The Honam-ri Four Spirits Tomb is a tomb located in Honam-ri, Samsŏk-guyŏk, Pyongyang, North Korea. Dating from the Goguryeo period, it is part of the Complex of Koguryo Tombs, a UNESCO World Heritage site, and a National Treasure of North Korea #26. The site was placed on the “UNESCO World Heritage List as a monument, in view of its outstanding artistic, historic, cultural and architectural value”

==Description==
The Four Spirit tomb is one of about 30 individual graves, dating from the later period of the Koguryo Kingdom, consisting of an earthen mound with stone foundations. It has a rectangular, stone-piled basement along the edges of the mound. It is of a smaller site compared to others on site, with only 0.8 hectares listed as protected in the nomination documents. The site sits side-by-side (from west to east) with the Mausoleum Area of Tomb of King Tongmyong and Jinpha-ri group of tombs. It measures 3.6 by 3.1 meters, with a height of 3 meters. It was discovered during the Japanese occupation of Korea, in October 1916 by four Japanese archeologists, during the process of excavating other tombs around Mount Taesong. It was further excavated by the Japanese in 1930 and 1937; crown pendants and bone fragments were found. At the time of nomination for UNESCO status, the tomb was closed to the public.
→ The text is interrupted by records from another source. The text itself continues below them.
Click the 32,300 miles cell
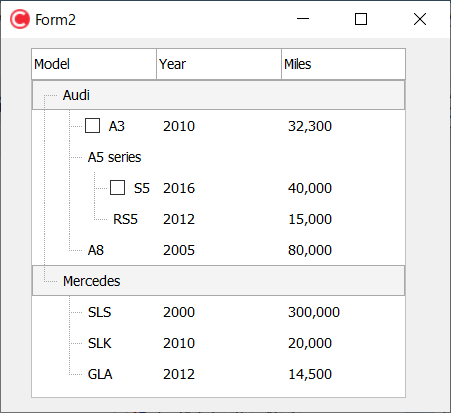The width and height of the screenshot is (451, 413). [x=310, y=126]
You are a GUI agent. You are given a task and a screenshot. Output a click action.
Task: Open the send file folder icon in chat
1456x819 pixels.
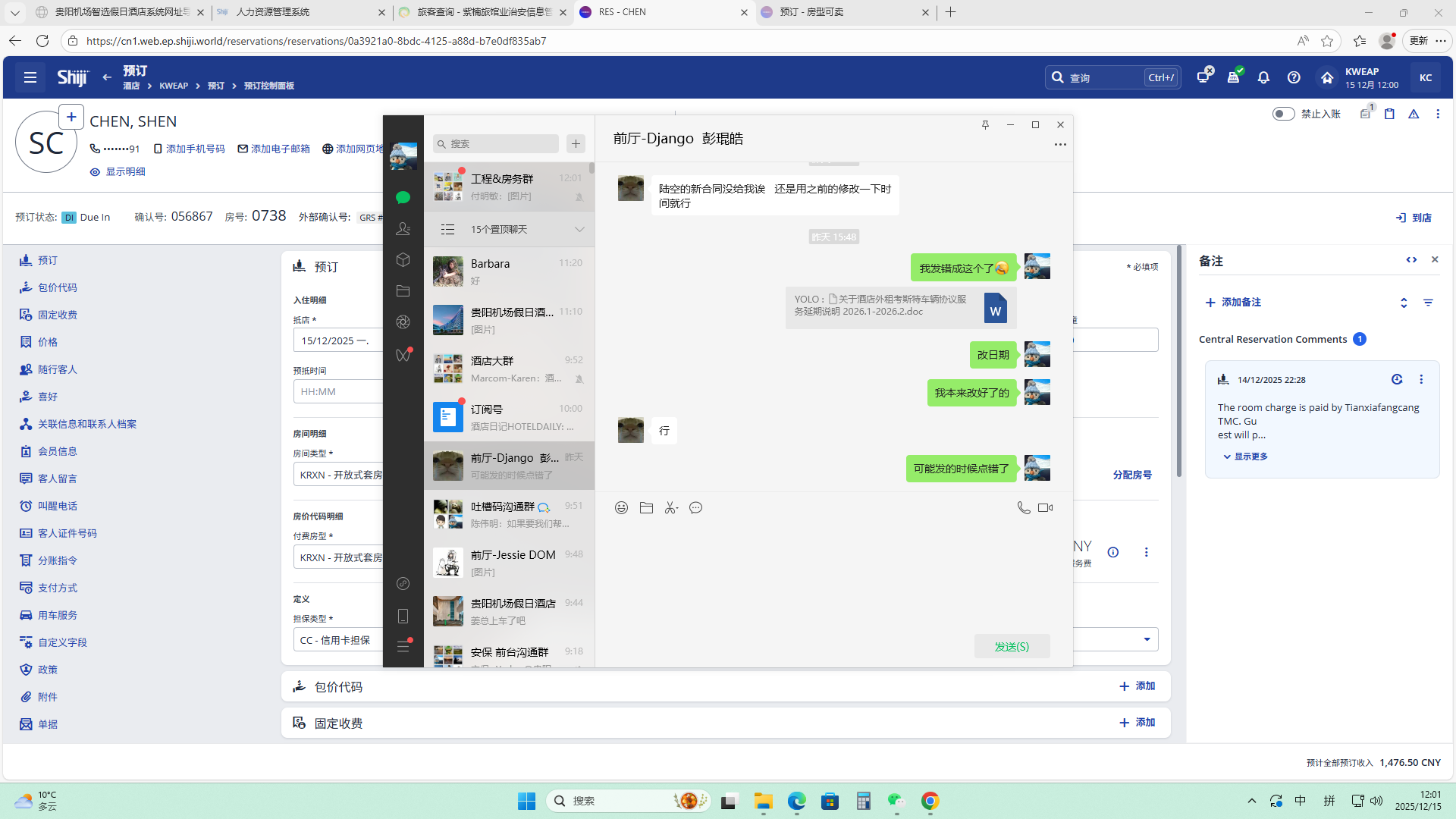click(x=646, y=508)
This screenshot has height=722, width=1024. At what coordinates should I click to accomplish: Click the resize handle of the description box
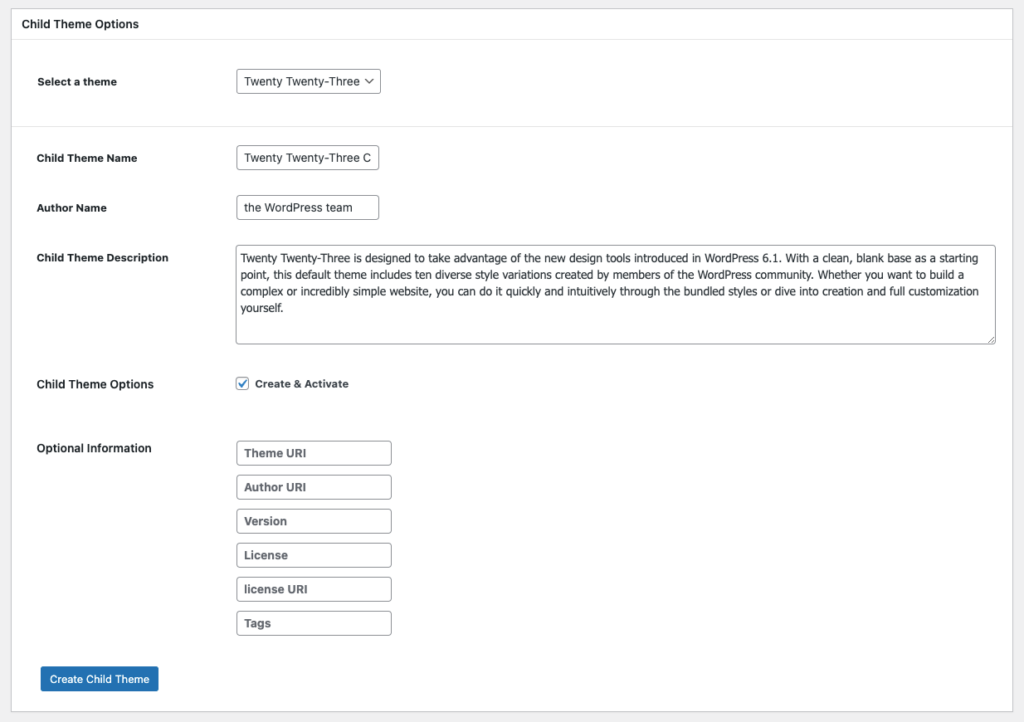pyautogui.click(x=990, y=341)
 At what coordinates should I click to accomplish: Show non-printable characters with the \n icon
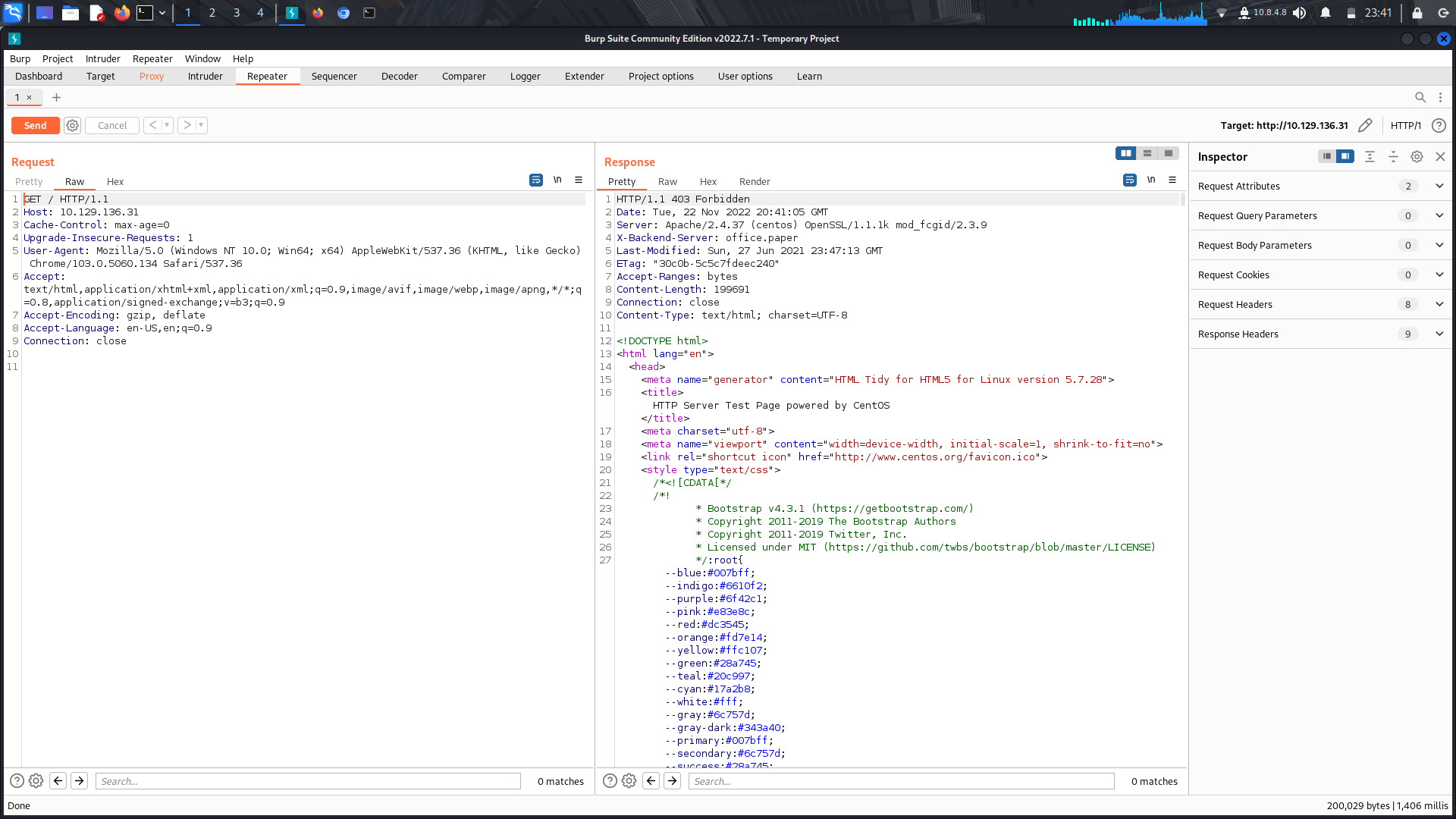click(x=558, y=180)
The tomb features representations of the Four Guardians, the Azure Dragon, the Vermilion Bird, the White Tiger, and the Black Tortoise that were adapted from Chinese culture as it spread eastward, into Korea and later into Japan. The Honamri tomb is one of two current examples showing the use of the Four Guardians in sacred tombs in the area. The Four Spirit tomb dates from the late 5th to early 6th Century; it has no corridor or ceiling paintings, only the Four Guardian paintings in the back chamber.

The tombs in question are part of a collection of tombs located both in China and North Korea. Despite limited financial resources, North Korea sought to have the tombs located on their side of the border registered as a UNESCO World Heritage Site, earlier than China did for those in their territory. They were finally listed on the UNESCO World Heritage List in July 2004, during the 28th session of the World Heritage Committee in Suzhou, China. As both countries claim Goguryeo ruins as part of their heritage, the applications for UNESCO listings from both countries were published on the same day, to avoid any ideas of favouring one viewpoint over another.

As one of many tombs in the larger Complex of Koguryo Tombs, it can be thought of as a living quarters for the soul of the deceased, built as a house for the deceased to carry on his activities. Religious beliefs in Koguryo at the time thought that the soul was immortal and would continue living after the body died. The Four Guardian Deities are believed to represent the four cardinal points and also serve to ward off evil spirits.